== Document passage ==
·····
I had a similar issue once with the CPU lights... They are in fact on their own GI circuit, I replaced my GI header and they stopped working, as did half the backbox insert lights.
Upon reinspection of my work, it turned out that when I flowed the solder from the back of the board, it did not flow through to the pads on the front. You cannot see this because of the white plastic base on the front. so reflowing the pins with a tad more solder resolved the problems.

#10173 11 months ago
Quoted from TheOnlyest:

Upon reinspection of my work, it turned out that when I flowed the solder from the back of the board, it did not flow through to the pads on the front.

Usually there’s a through board barrel connecting the top and bottom pads. Perhaps it was damaged. Look up a “solder stitch” for a good solution to that problem.

#10174 11 months ago
Quoted from docquest:

I got mine from here:
https://retrocity.com.au/
It came with speakers and a new metal speaker panel with the color dmd preinstalled.
[quoted image]
Stumbler sells them as well. I think he also includes bezel art that is redone to fit the wider panels.
https://stumblorpinball.com/collections/hd-pin2dmd

+1 for a Stumblor as well. He supplied one for my TAF, and it looks awesome.

#10175 11 months ago

Love T2. Normally not a fan of coloured GI but for T2 I make an exception with the ice blue! New Decals, 2k playfield… just how I like it.- The Austrian Oak Arnie - T2 always has a place in my home here in Austria.

Regards Darryl.

0C551BBF-B124-4336-9E6E-8794E0FCBC6F (resized).jpeg0C551BBF-B124-4336-9E6E-8794E0FCBC6F (resized).jpeg50E28491-F640-416A-BC21-A2B91F6EF578 (resized).jpeg50E28491-F640-416A-BC21-A2B91F6EF578 (resized).jpeg7A746BD1-FD92-4907-90F6-F8969BA0BC52 (resized).jpeg7A746BD1-FD92-4907-90F6-F8969BA0BC52 (resized).jpeg996B33FA-22F1-460B-918B-65379A01804E (resized).jpeg996B33FA-22F1-460B-918B-65379A01804E (resized).jpegC12CE037-6564-46FD-91E8-EB782D8D0411 (resized).jpegC12CE037-6564-46FD-91E8-EB782D8D0411 (resized).jpegCB278A80-B838-4C31-B02E-AC163405CA78 (resized).jpegCB278A80-B838-4C31-B02E-AC163405CA78 (resized).jpeg
#10176 11 months ago

Hello,

I would like to pronounce that L8-4 Game Rom is nearly finished.
We left the testing period and now we are working on the documentation.
Next I try to get in contact with Jay from IPDB to upload all necessary files for public use.
Don't be fooled by offers to buy. This is not an officially approved PPS product.
Please note, there's no commercial intention, we just want to make T2 pinball machine better.

regards
Averell

#10177 11 months ago
Quoted from Averell:

Hello,
I would like to pronounce that L8-4 Game Rom is nearly finished.
·····
== Material ==
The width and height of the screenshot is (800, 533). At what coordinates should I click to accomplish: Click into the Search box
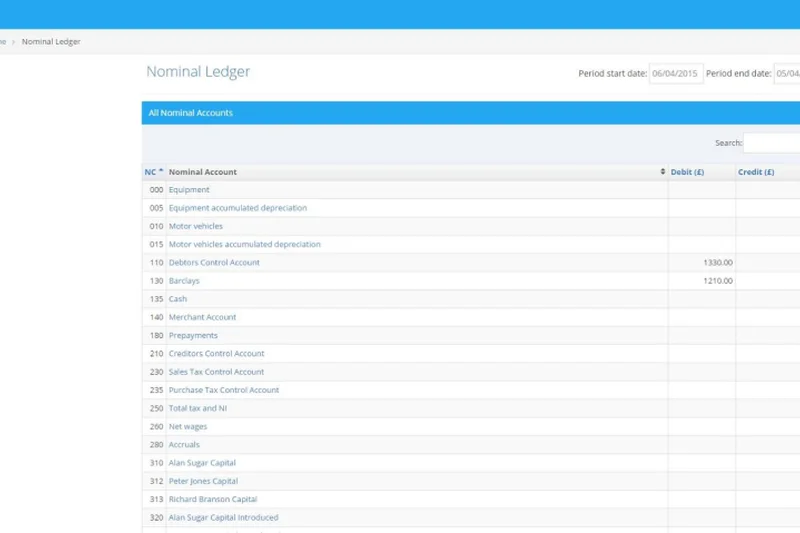point(771,143)
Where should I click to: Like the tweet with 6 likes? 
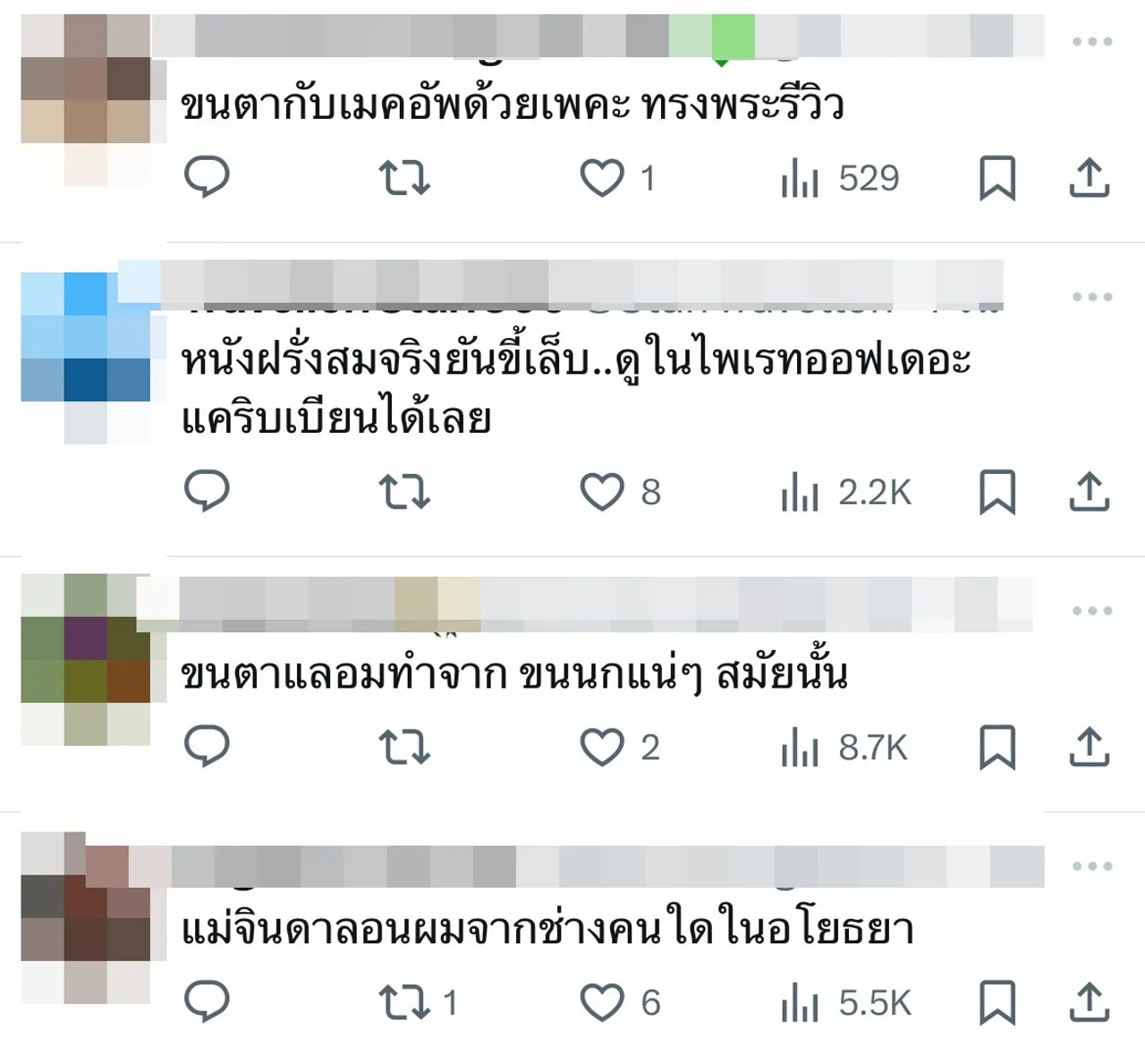(x=620, y=1002)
·····
== What you need to do ==
**a.** In the pinball forum thread, give back everything from "[quoted image]" down to "it looks awesome.", word for word.
**b.** According to the pinball forum thread, why did the CPU lights and some backbox insert lights stop working after the GI header was replaced, and how was it fixed? Answer in one to three sentences.
**c.** Write the next part of the pinball forum thread, picking up after its last line.

== Results for each task ==
**a.**
[quoted image]
Stumbler sells them as well. I think he also includes bezel art that is redone to fit the wider panels.
https://stumblorpinball.com/collections/hd-pin2dmd

+1 for a Stumblor as well. He supplied one for my TAF, and it looks awesome.

**b.** When the solder was flowed from the back of the board, it did not flow through to the pads on the front, and the white plastic base on the front hid this. Reflowing the pins with a little more solder fixed the problems.

**c.**
We left the testing period and now we are working on the documentation.
Next I try to get in contact with Jay from IPDB to upload all necessary files for public use.
Don't be fooled by offers to buy. This is not an officially approved PPS product.
Please note, there's no commercial intention, we just want to make T2 pinball machine better.
regards
Averell

Awesome. I was trying to get some things I found odd with 8.3 but I see I probably waited too long. Hopefully one or more of these are bugs or features fixed in 8.4.

1) Just launched the ball and within seconds hit the kickback. Auto Fire ball save was still flashing. Machine took away the kickback. In my opinion this shouldn’t happen while Auto Fire is flashing. However hitting kick back so fast in a game is very rare.

2) My machine routinely goes SDTM on the hunter seeker cannon shot. Many times the Auto Fire (ball save) is flashing and the machine will save the ball. On the jackpot shot during multiball however it doesn’t save the ball.

3) there was another cannon shot that required 4 shots for multiball (4 lights lit) that went down the middle. I don’t recall if auto fire was lit but I think it was.

All of these seemed opposite of what should have happened. Also I believe these were happening on 8.0 (my prior version) when I first got the game a year ago.

#10178 11 months ago

We found and fixed a lot of issues and built in some adjustments for better gameplay.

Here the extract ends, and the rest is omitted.